*SELECTED TEXT:*
====

`sklearn_api.D2VTransformer` input should match other sklearn text preprocessing

aspanghe commented 5 years ago

Hi all,

Thanks for the great tool, I've been using gensim for years and I love it.

One thing that would be a huge convenience and take literally 2 seconds to implement would be extend sklearn_api.D2VTransformer to handle doc-inputs that are strings.

Currently, the module expects each doc to be a list of strings. I understand that users might want to chunk string for various purposes (clustering noun phrases), but this precludes a valuable use-case for this model.

Consider the common supervised model-comparison:

p_1 = Pipeline([('cv', CountVectorizer()), ('clf', clf)]) 
p_2 = Pipeline([('tfidf', TfidfVectorizer()), ('clf', clf)]) 
p_3 = Pipeline([('d2v', D2VTransformer()), ('clf', clf)])

for p in [p_1, p_2, p_3]:
    ## compare accuracies...

Right now, this will fail, because cv and tfidf do fit_transform on a list of strings, while d2v does fit_transform on a list of lists of strings.

This would entail a very simple change to these lines of code:

https://github.com/RaRe-Technologies/gensim/blob/develop/gensim/sklearn_api/d2vmodel.py#L198-L199

to first check if doc.split() correctly processes, otherwise wrapping in a list as is currently there.

I'm happy to make the change, but please let me know if there's a compelling reason to keep the current behavior.

Alex

piskvorky commented 5 years ago

Hi @aspanghe , doc2vec (as well as word2vec, fasttext, etc) expect a list of words for a single document.

Then a corpus (X in sklearn-speak) is a sequence of such lists of words.

What exactly is the inconsistency?

If you're suggesting split() as a built-in hardwired tokenization step, I'm -1 on that (that's not a good tokenization).

aspanghe commented 5 years ago

Hi @piskvorky thank you for the response, and thanks for the great package -- like I said, years of use here.

I assume that the purpose of these SKLearn wrapper methods is to make gensim libraries -- word2vec, doc2vec, LDA -- share the same interface as SKLearn packages. If true, then this is great: a user can easily compare document-processing using Gensim packages with document-processing using SKLearn packages, and any other text-processing.

(Without digressing too much, I think what sklearn has done in terms of standardizing and abstracting model interfaces to allow for a model-agnostic comparison framework is it's single most important contribution.)

In the example I gave -- excuse the lack of imports -- I'm comparing text-classification pipelines that start with an embedding layer (SKLearn: {TFIDF, CountVec}, Gensim: {Doc2Vec}) and finish with some classifier. (Feeding document vectors into supervised models has been the most common use-case I've seen for Doc2Vec, but you can imagine a similar comparison pipeline for any task that starts with a vector-embedding of documents.)

The inconsistency thus is not within Gensim, it's between Gensim and SKLearn. Gensim expects a corpus to be a list of lists, but SKLearn expects lists of strings. Thus, a side-by-side comparison requires some awkwardness on the user-side. Since Gensim is the one interfacing with Sci-Kit, I think it's on Gensim to match Sci-Kit's inputs, and not the other way around.

====

*WHAT YOU NEED TO DO:*
a: Answer these from the D2VTransformer thread, one line each:
(i) What does the module currently expect each doc to be?
(ii) What reason does piskvorky give for opposing split() as a built-in tokenization step?
(iii) According to the later comment by aspanghe, what has been the most common use-case for Doc2Vec?
b: Please explain, in one to three sentences, why the D2VTransformer thread says the loop over p_1, p_2 and p_3 will currently fail.
c: Carry on the D2VTransformer thread past its last comment.

====

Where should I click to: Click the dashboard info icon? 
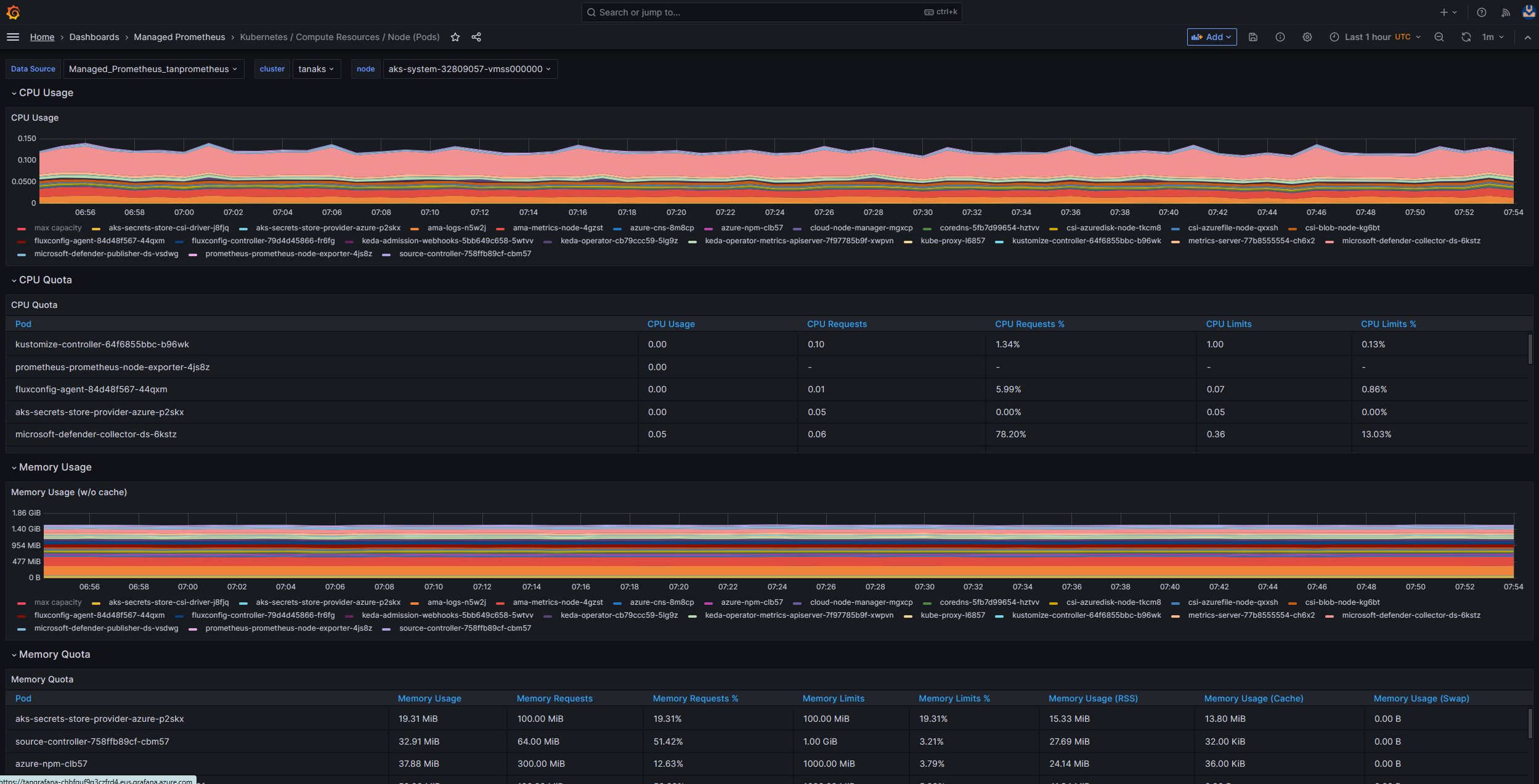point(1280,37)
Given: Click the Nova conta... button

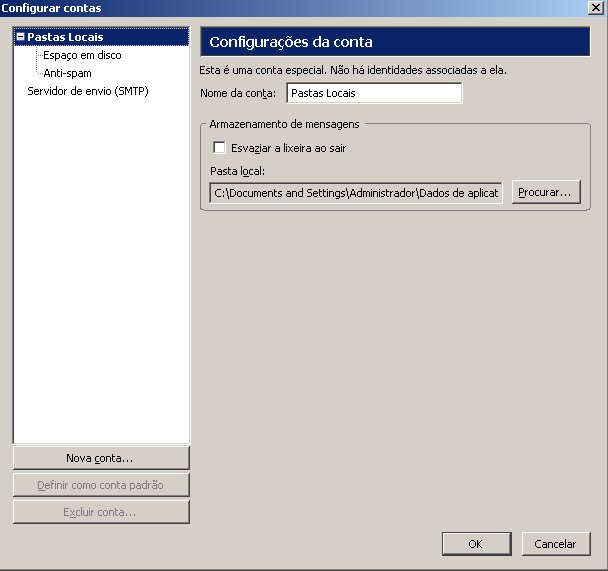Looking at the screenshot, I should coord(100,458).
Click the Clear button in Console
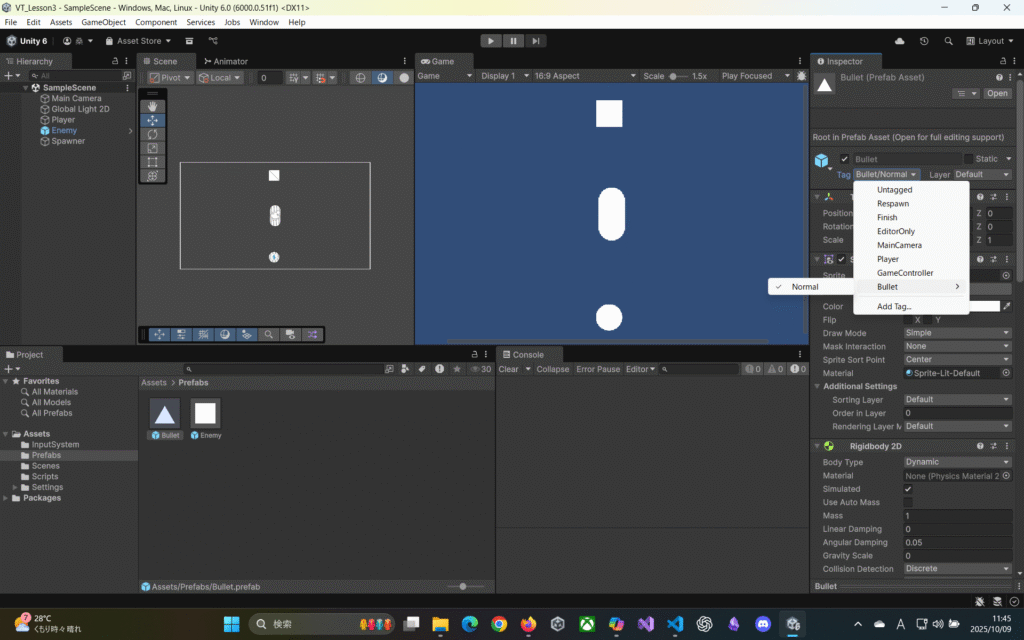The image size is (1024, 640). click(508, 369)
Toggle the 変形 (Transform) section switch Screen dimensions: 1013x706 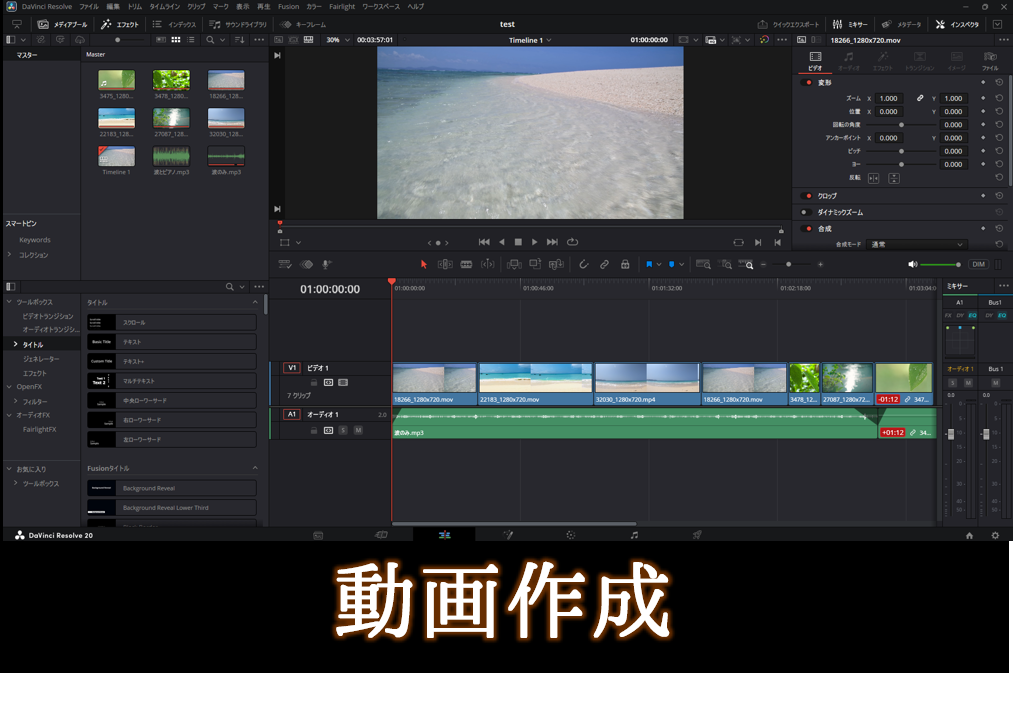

====

*ANSWERS TO THE PROBLEMS:*
a:
(i) A list of strings.
(ii) It is not a good tokenization.
(iii) Feeding document vectors into supervised models.

b: The loop fails because cv and tfidf do fit_transform on a list of strings, while d2v does fit_transform on a list of lists of strings. The same input therefore cannot be passed to all three pipelines.

c:
Again, correct me if I'm wrong, but I see no other higher purpose for these SKLearn wrapper methods. Is there one?

I'm tokenization-method agnostic, so feel free to suggest another!

Alex

piskvorky commented 5 years ago

You're completely right regarding the purpose of these wrappers (and agreed on sklearn's lego-like awesomeness).

I guess I'm not clear on what the "desired behaviour" is. If the input is a "list of strings" -- what does each string represent?

If the answer is "full document", then that cannot be an input to Gensim. Gensim models don't do tokenization, they expect already-tokenized input.

So any preprocessing / tokenization steps must happen inside your sklearn pipeline, prior to using D2V. Something like p_4 = Pipeline([('doc2tokens', Tokenizer()), ('d2v', D2VTransformer()), ('clf', clf)]), where Tokenizer is something that splits your documents (strings) into tokens (lists of strings), using whatever preprocessing logic is appropriate for your application.

Does that make sense?

aspanghe commented 5 years ago

Yes, you're correct, the answer is "full document".

The answer you suggest is indeed possible, but in my opinion it's not ideal. If the purpose of these wrappers is to match SKLearn's interface, then I'd advocate making these as functionally similar to SKLearn's feature-extraction steps as possible. For instance, CountVectorizer has a number of pass-ins:

CountVectorizer(input=’content’, lowercase=True, preprocessor=None, tokenizer=None, stop_words=None, token_pattern=’(?u)\b\w\w+\b’, ngram_range=(1, 1), analyzer=’word’ ....)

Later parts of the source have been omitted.